Muse/News: SAM director honored, food art pops up, and photos that puzzle
SAM News
Double Exposure: Edward S. Curtis, Marianne Nicolson, Tracy Rector, Will Wilson opens June 14! A photo by the Seattle Times’ Alan Berner of our First Avenue lightbox appeared in print on May 19. The exhibition was also their visual arts pick for the “hottest events for June” in last Friday’s Weekend Plus section.
“June will launch a series of shows about famous and troubling photographer Edward S. Curtis, his weird way of staging what Native American culture looked like and responses from contemporary artists. The flagship exhibit of this thorny flotilla will happen at Seattle Art Museum — the cultural struggle, using various art-weapons, is still raging.”
In their June issue, Seattle Met Magazine presents Light a Fire 2018, shining a light on the city’s most impressive nonprofits and the people who run them.
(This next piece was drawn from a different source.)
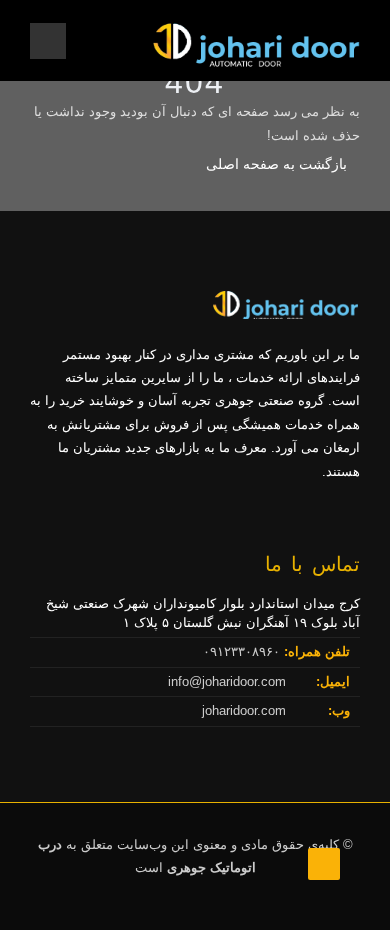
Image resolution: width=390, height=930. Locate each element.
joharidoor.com (246, 710)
This year, our SAM Director and CEO Kimerly Rorschach has been awarded Extraordinary Executive Director!
Esquire profiles Middle Fork artist John Grade, who has a new work in an unexpected location: Nordstrom’s new men’s store in Manhattan.
Local News
Did you catch Danai Gurira’s Familiar at the Seattle Rep? Two takes on the play ran in advance of the play’s final weekend from City Arts’ Gemma Wilson and The Stranger’s Charles Mudede.
You will find me NOWHERE NEAR those glass benches. But for those without fear, check out Seattle Magazine’s look at the Olson Kundig revamp of the 56-year-old Space Needle.
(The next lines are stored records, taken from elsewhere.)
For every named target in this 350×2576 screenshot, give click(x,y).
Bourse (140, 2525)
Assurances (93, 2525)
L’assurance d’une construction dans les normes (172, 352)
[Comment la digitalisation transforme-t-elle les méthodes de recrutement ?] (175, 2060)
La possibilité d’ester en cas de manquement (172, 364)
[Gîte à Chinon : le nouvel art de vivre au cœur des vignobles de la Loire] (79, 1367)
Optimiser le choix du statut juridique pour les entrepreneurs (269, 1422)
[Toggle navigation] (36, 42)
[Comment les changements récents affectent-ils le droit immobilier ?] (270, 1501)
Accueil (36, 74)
Mac Hubbard for Seattle Met on the launch of Sunday Salons, the latest gallery around town to pop-up in an apartment; this one hosts the FoodArt Collection of Jeremy Buben.
“This ability to approach and resonate with our relationship to food is part of Buben’s perpetual interest in this work. And the room for creative license is apparent from the trappings of the apartment: a nude with parts shielded by pancakes and a waffle wedge, neon indicative of diners, a mold of a Cheetos bag housing an air plant.”
Inter/National News
Eileen Kinsella for Artnet on a show about sports and social justice opening in September at the High Museum in Atlanta; it will feature works by artist Glenn Kaino in collaboration with Olympic athlete and activist Tommie Smith.
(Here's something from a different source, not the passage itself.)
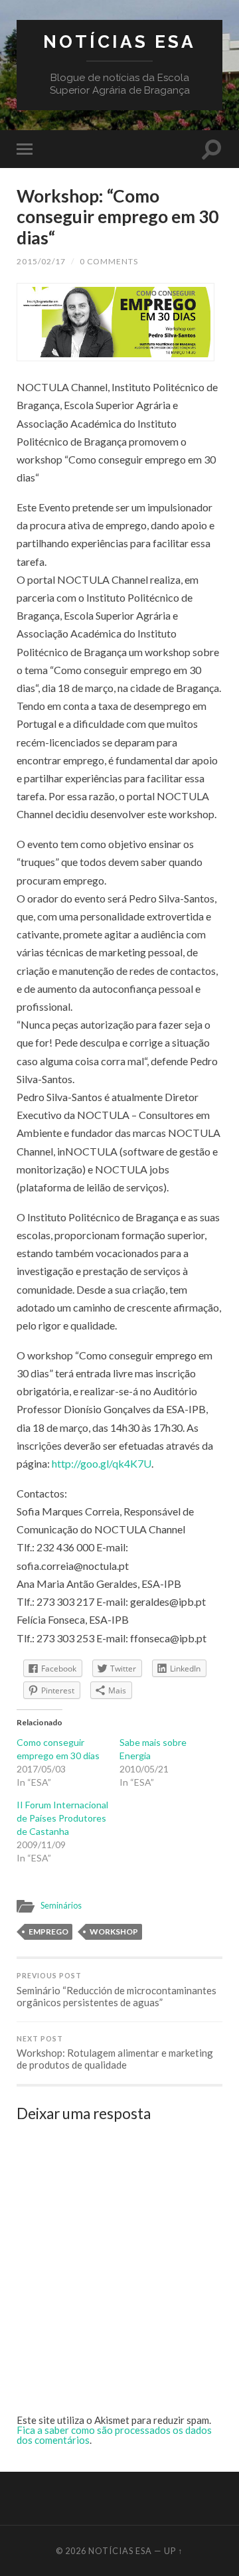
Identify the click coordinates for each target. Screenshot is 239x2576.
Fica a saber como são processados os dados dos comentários (114, 2435)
Artnet’s Sarah Cascone on the shuttering of the much-troubled and once-beloved Interview Magazine.
Ksenya Gurshtein for Hyperallergic on an exhibition of early American photography at the J. Paul Getty Museum that reveals much about the complexities of American life during the 1840s to the 1860s.
“It’s necessary to look to such images as a reminder that evil has long been done in the name of national interests and that photography was as suspect at its inception as it is today, in the age of fake news and truthiness.”
And Finally
This is something I can get behind: Lunch at 11 am. It’s OK to be hungry! Eating is good!